[ASSIGNMENT] The expected result is an exact copy of the lines from the one holding "At what coordinates" to the last line of the material, with pictures removed and nothing added.

[AVAILABLE RECORDS]
========================
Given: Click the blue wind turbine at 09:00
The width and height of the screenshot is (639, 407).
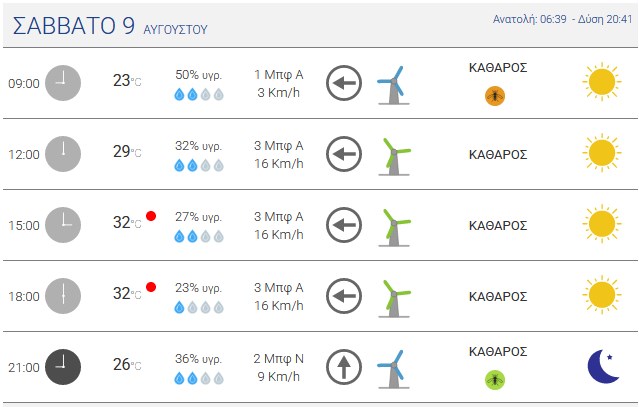Looking at the screenshot, I should (394, 85).
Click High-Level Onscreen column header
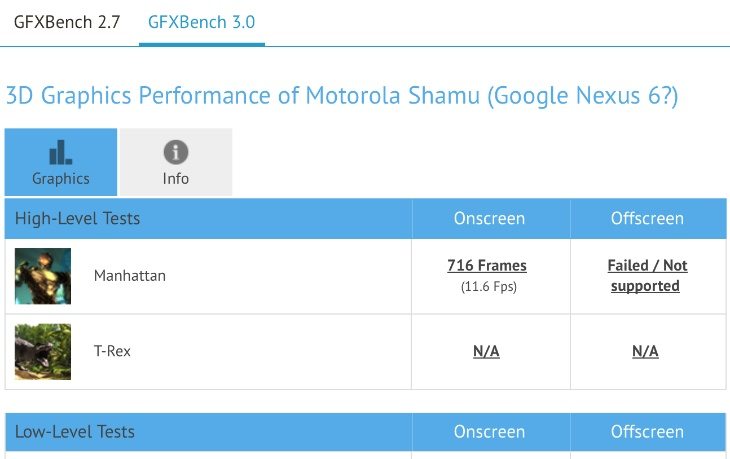The height and width of the screenshot is (459, 730). (x=489, y=218)
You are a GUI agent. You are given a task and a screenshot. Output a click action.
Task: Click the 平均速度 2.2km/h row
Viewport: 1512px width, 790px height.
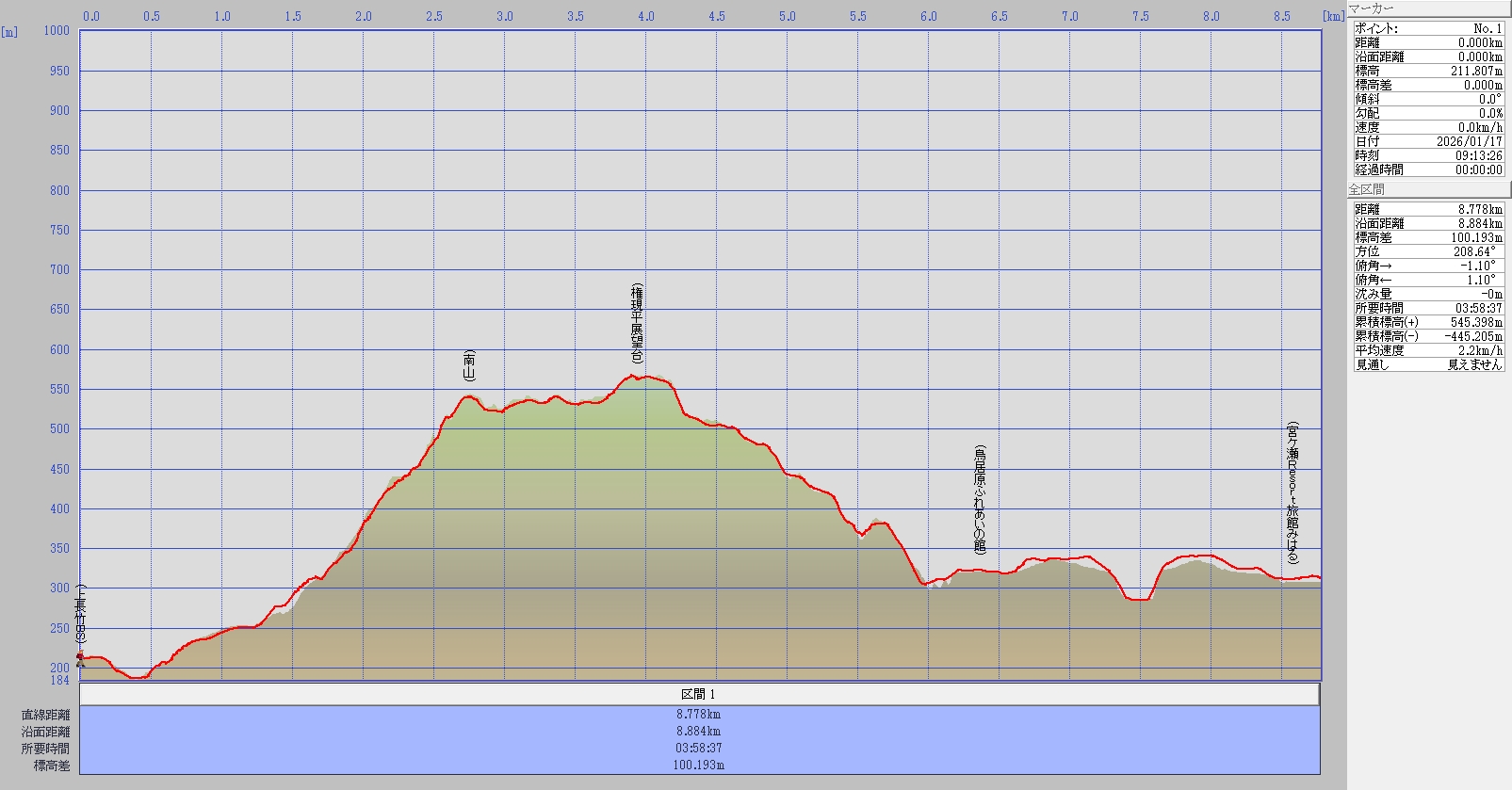(x=1428, y=350)
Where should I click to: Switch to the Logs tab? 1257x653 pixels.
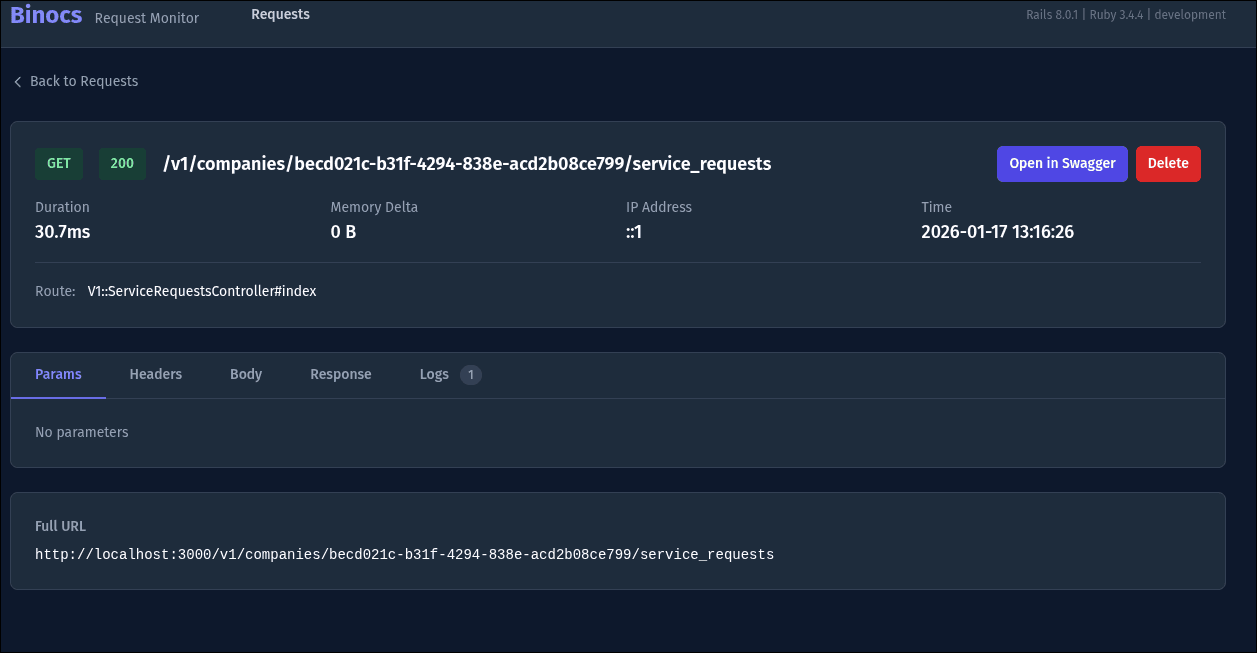coord(434,374)
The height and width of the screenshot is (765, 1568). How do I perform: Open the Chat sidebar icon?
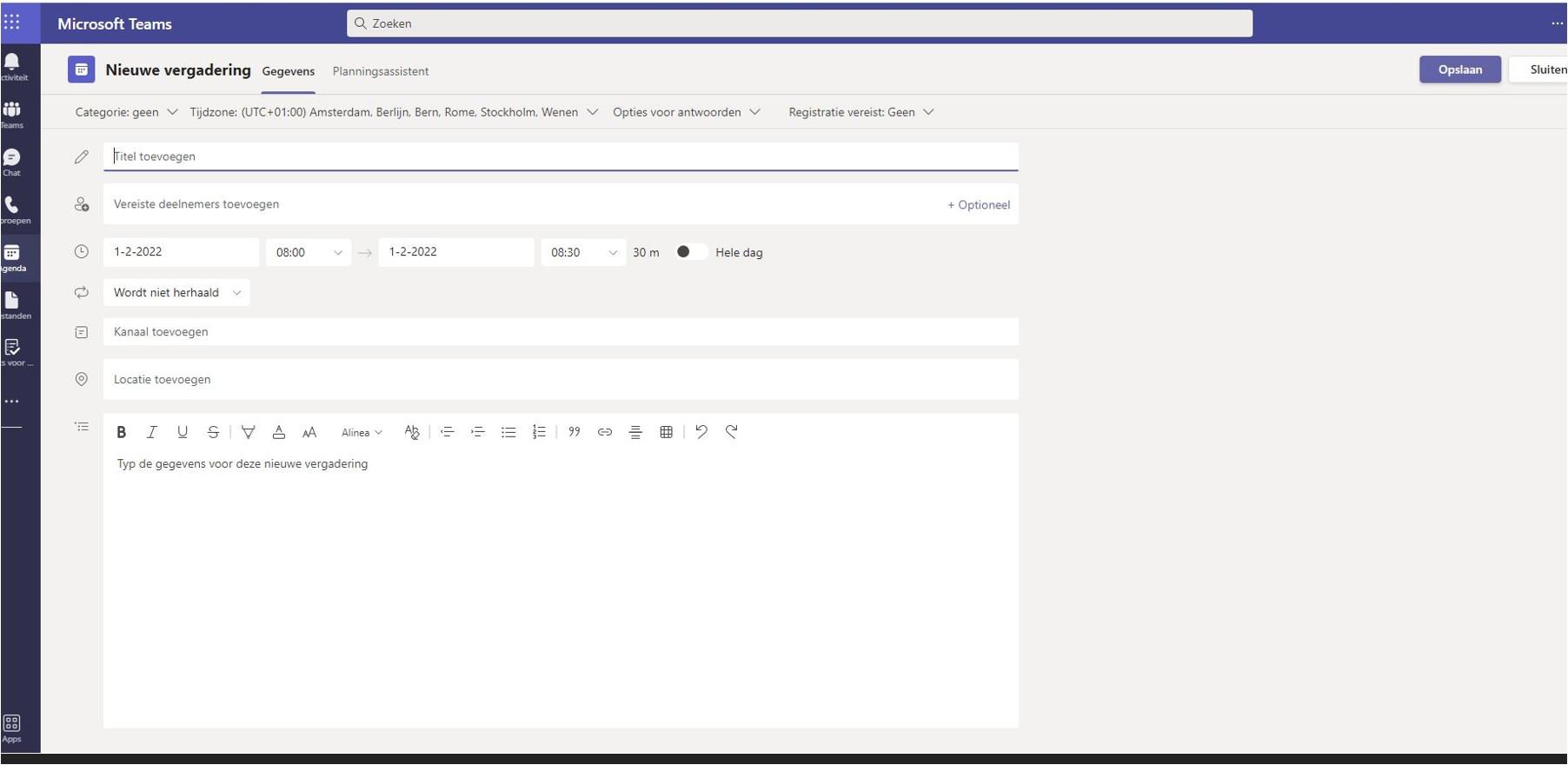pos(12,162)
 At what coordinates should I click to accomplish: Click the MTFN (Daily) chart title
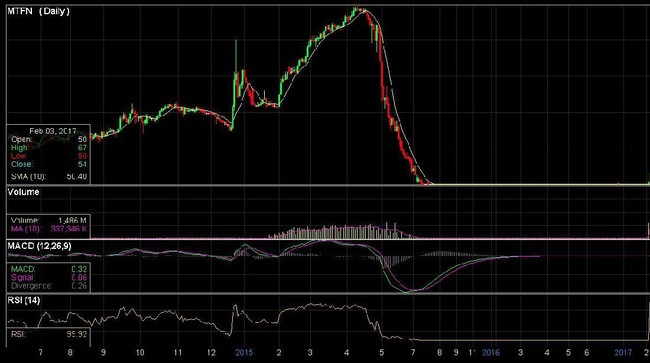click(x=39, y=11)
========================
[THE COMPLETED TASK]
 At what coordinates should I click to accomplish: Click the MTFN (Daily) chart title
click(x=39, y=11)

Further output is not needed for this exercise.